By Michael A. Nutter

While many of us are rightly focused on the holiday season and helping the less fortunate among us, there's another season upon us, one that is critically important to the civic life of our city. Next year, Philadelphians must select a new mayor, someone who, if elected twice, will guide the city through the start of the next decade.

After more than 20 years in public office, one of the main things I have witnessed is the tremendous scope, authority, and responsibility that come with serving as mayor of the fifth-largest city in the United States. People near and far, businesses and other governments, watch and listen to what happens here.
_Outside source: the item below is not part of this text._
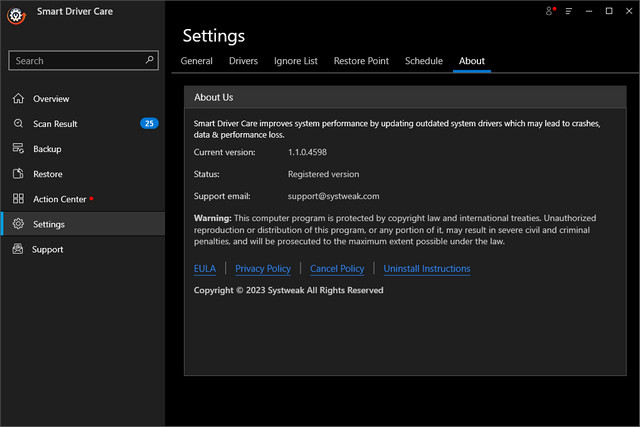Select the Restore Point tab
The image size is (640, 427).
click(361, 61)

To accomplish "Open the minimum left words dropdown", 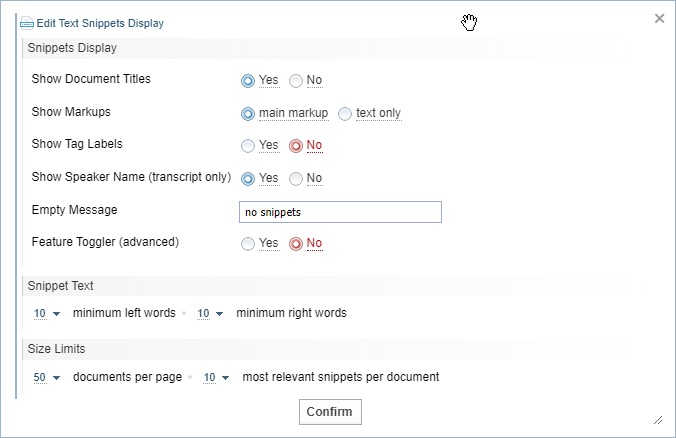I will point(47,313).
And why wouldn't they? Philadelphia is a national and global leader in education, medicine, scientific research, sustainability, and energy efficiency. We're home to a vibrant start-up tech community and a hospitality industry linked to our art and historical treasures. With the recession over, our economy is surging and population is growing.

The choice of a new city chief executive officer will have a significant impact on the direction and pace of change and progress toward a universally shared goal of creating a prosperous Philadelphia that benefits all its residents.
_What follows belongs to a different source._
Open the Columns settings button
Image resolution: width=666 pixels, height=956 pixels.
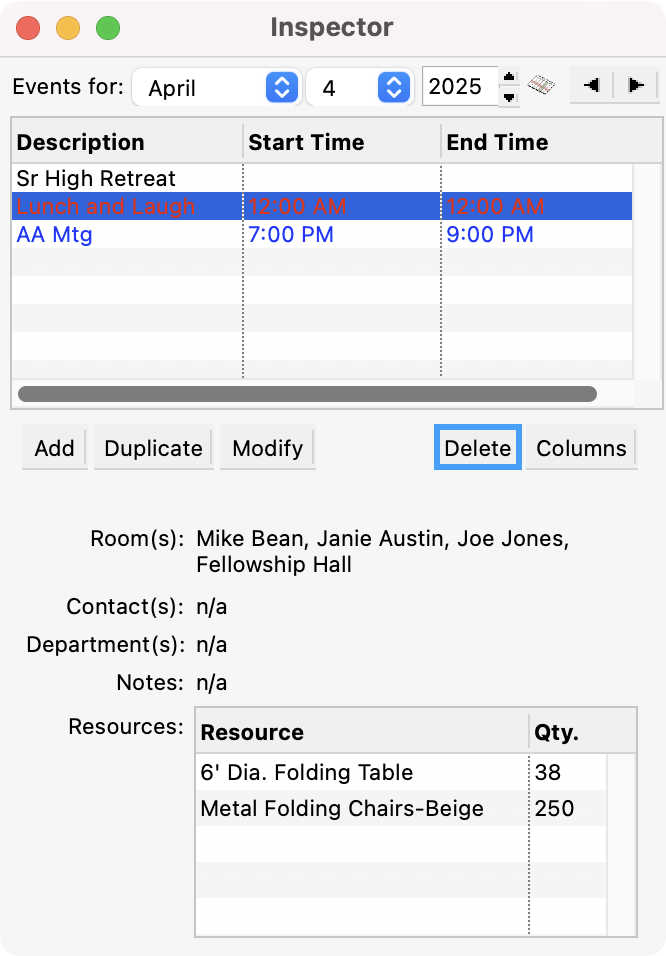point(581,448)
I commend the announced mayoral candidates for their courage and commitment to run for this office. Each of them will tell his or her personal story, describe the current state of affairs in our city, and offer policies and promises, all geared toward moving Philadelphia toward greater prosperity and health.

As candidates offer their visions and concrete agendas, Philadelphians should evaluate the credibility and feasibility of their platforms based on the facts, not political fiction or electoral rhetoric.

In support of that evaluation, I believe that over the last seven years, my administration, with significant City Council cooperation, has built a strong foundation for the future.

With more than a quarter of the city's population living in poverty, my team from the start recognized that we must make our neighborhoods safer; that tax reform and workforce development create more jobs; that government must act with integrity and transparently to attract new businesses; that breaking the cycle of poverty starts with a strong public education system; and that a sustainable, green economy and infrastructure will grow the number of residents and workers.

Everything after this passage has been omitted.